Nordic Capital is seeking Skr8.9bn (Eu957m) of debt to recapitalise Ahlsell, a wholesaler of electrical, plumbing, heating, refrigeration and water equipment.
Loan investors complained this week that Nordic Capital had watered down the clause that protects lenders from a change of control at Ahlsell. Instead of the debt having to be refinanced if there is any change of control — the usual practice in leveraged finance — Nordic will be allowed to sell the company to any of a specified list of leading private equity houses, and leave the debt in place.
That will make it easier for Nordic to dispose of the company, but makes the future highly uncertain for lenders.

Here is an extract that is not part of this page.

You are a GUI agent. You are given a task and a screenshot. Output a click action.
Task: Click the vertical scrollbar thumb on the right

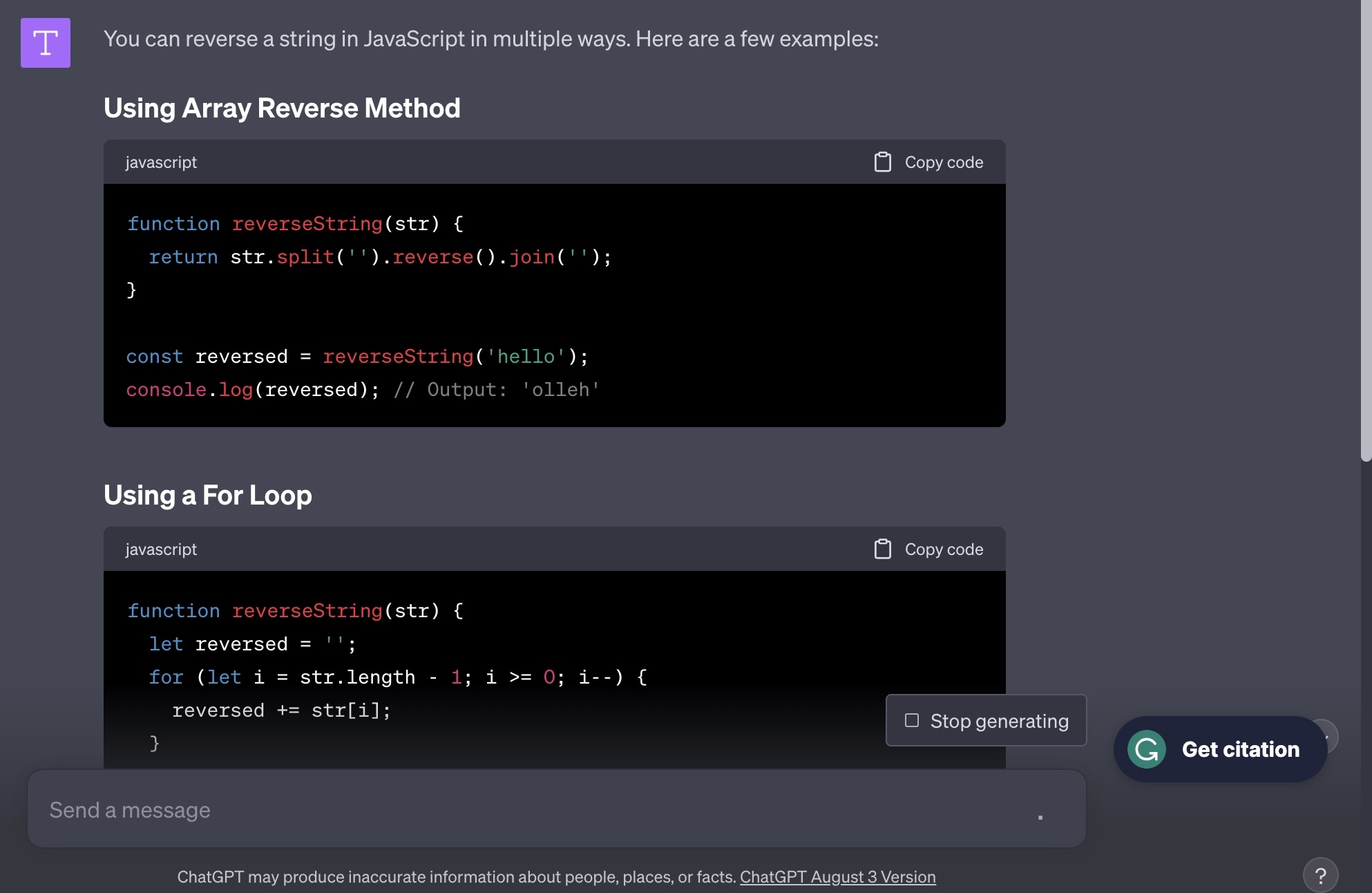1365,228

Far from fighting off this new encroachment on their defences, however, leveraged finance banks are already taking calls from other venture capital houses, asking if they can copy the clause.

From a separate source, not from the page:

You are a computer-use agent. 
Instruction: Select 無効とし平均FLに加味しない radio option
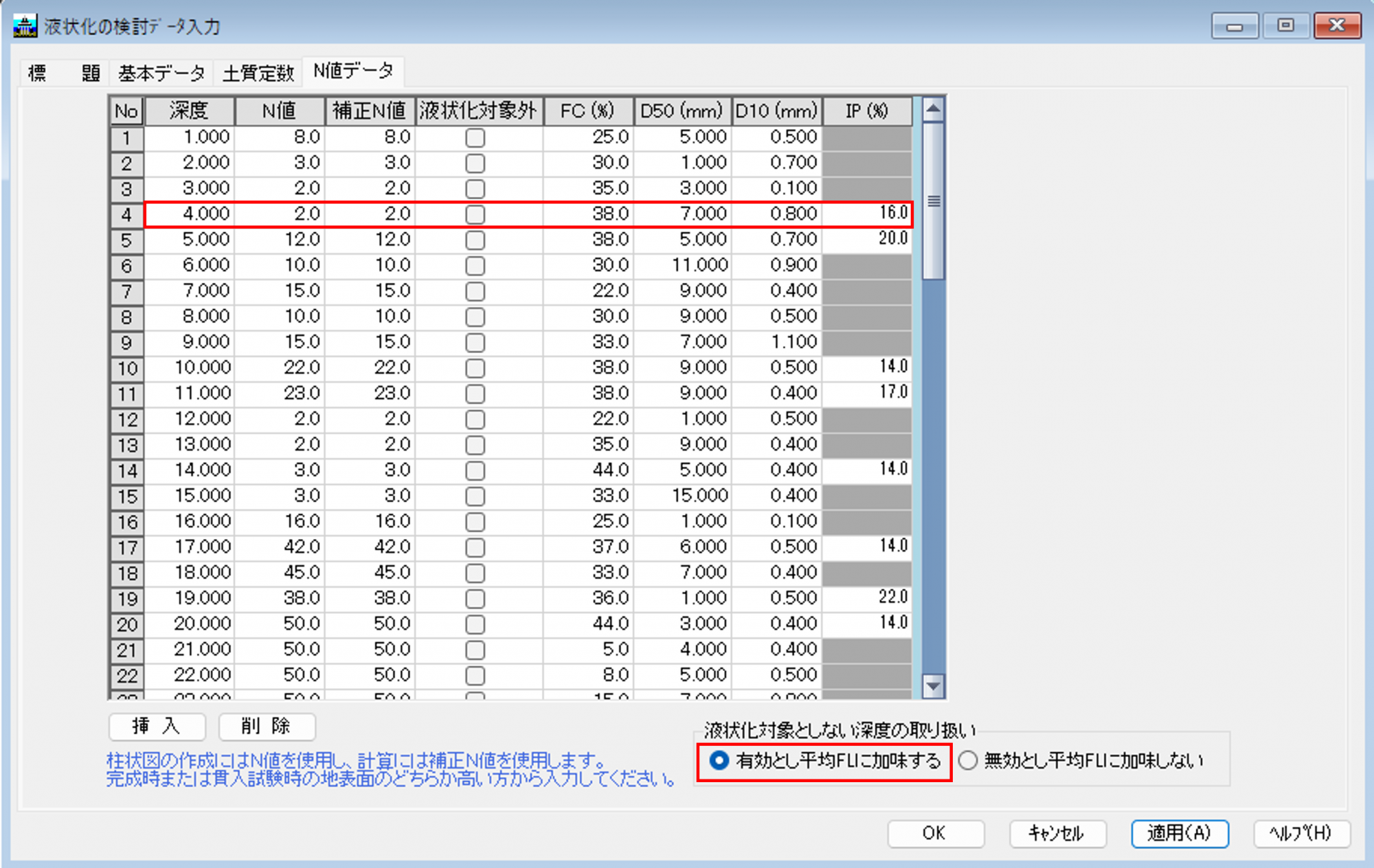[x=968, y=761]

John Tiner, chief executive of the Financial Services Authority, warned this week in a speech to bankers in London: "We have the feeling that the [leveraged loan] market is getting increasingly nervous, prompting the question: which deal will be one too many, and who will be left holding the pieces?"
The weakening of the Ahlsell covenant suggests that private equity funds are still on top in the European leveraged loan market's wrestling match, even though in July investors appeared to be holding them off for a while when a glut of large deals faltered in syndication.
In fact, only the leading leveraged finance banks, and not the funds, ended up being squeezed.
Bankers say that although deals were harder to syndicate for a while, the loans were underwritten, so the private equity funds did not lose out. On the origination side, the buyout houses never stopped pushing hard, and banks kept competing with aggressive bids.
The transactions that struggled in July — including Eu1.8bn for Goldman Sachs Capital Partners' acquisition of Pirelli's cable manufacturing business and £663m for Texas Pacific Group's buy-out of polymer firm British Vita — have now largely cleared the market.
The one major exception is the Eu8bn of debt for the Weather consortium's buyout of Italian telecom firm Wind — syndication will close soon but bookrunners ABN Amro, Deutsche Bank and Sanpaolo IMI are still long the debt. They have not said how much they hold but other bankers speculated it could be as much as Eu1bn each.
In another illustration of how little the private equity funds seem to be worried about the loan market losing appetite for their deals, Bain Capital has tried to throw its weight around with the documentation on its Eu1.44bn recapitalisation of chemical company SigmaKalon.
This is one of the deals that has struggled in syndication and bookrunners HSBC, ING and Merrill Lynch are thought to still be a little long, though one of them said the deal was fully subscribed this week.
Bain has upset investors by demanding restrictions on transferring the loan — one of the fronts on which sponsors are trying to push back lenders.
But in this case the investors carried the day and Bain has agreed to change the language.
A bank investor who participates in leveraged loans said he was seeing weaker covenants and more aggressive ratchets on pricing.
Bookrunner Morgan Stanley and mandated lead arranger Nordea held a bank meeting on Wednesday morning for the Ahlsell recapitalisation. HSH Nordbank and Dresdner Kleinwort Wasserstein are joint lead arrangers.
The structure permitting a sale to specified private equity firms is unusual, although it has been used by cable television companies such as Iesy of Germany and the UK's NTL.
"We knew this was going to be controversial, but we think the banks will get comfortable with it because it is a fundamentally good business," said a banker familiar with the deal. "We think the credit will overtake the change of control issue."
The Skr1.24bn mezzanine loan is already preplaced with investors, including Park Square Capital Partners and Goldman Sachs' mezzanine fund. Two large institutional investors are expected to commit to the deal early next week.
Total leverage is five times Ebitda and senior leverage is four times.
Senior debt is split into a Skr2.24bn seven year term loan 'A' that pays Libor plus 225bp, a Skr1.4bn eight year term loan 'B' paying 275bp, a Skr1.4bn nine year term loan 'C' that pays 325bp, a Skr500m revolver — which is preplaced — and a Skr625m second lien with a margin of Libor plus 500bp.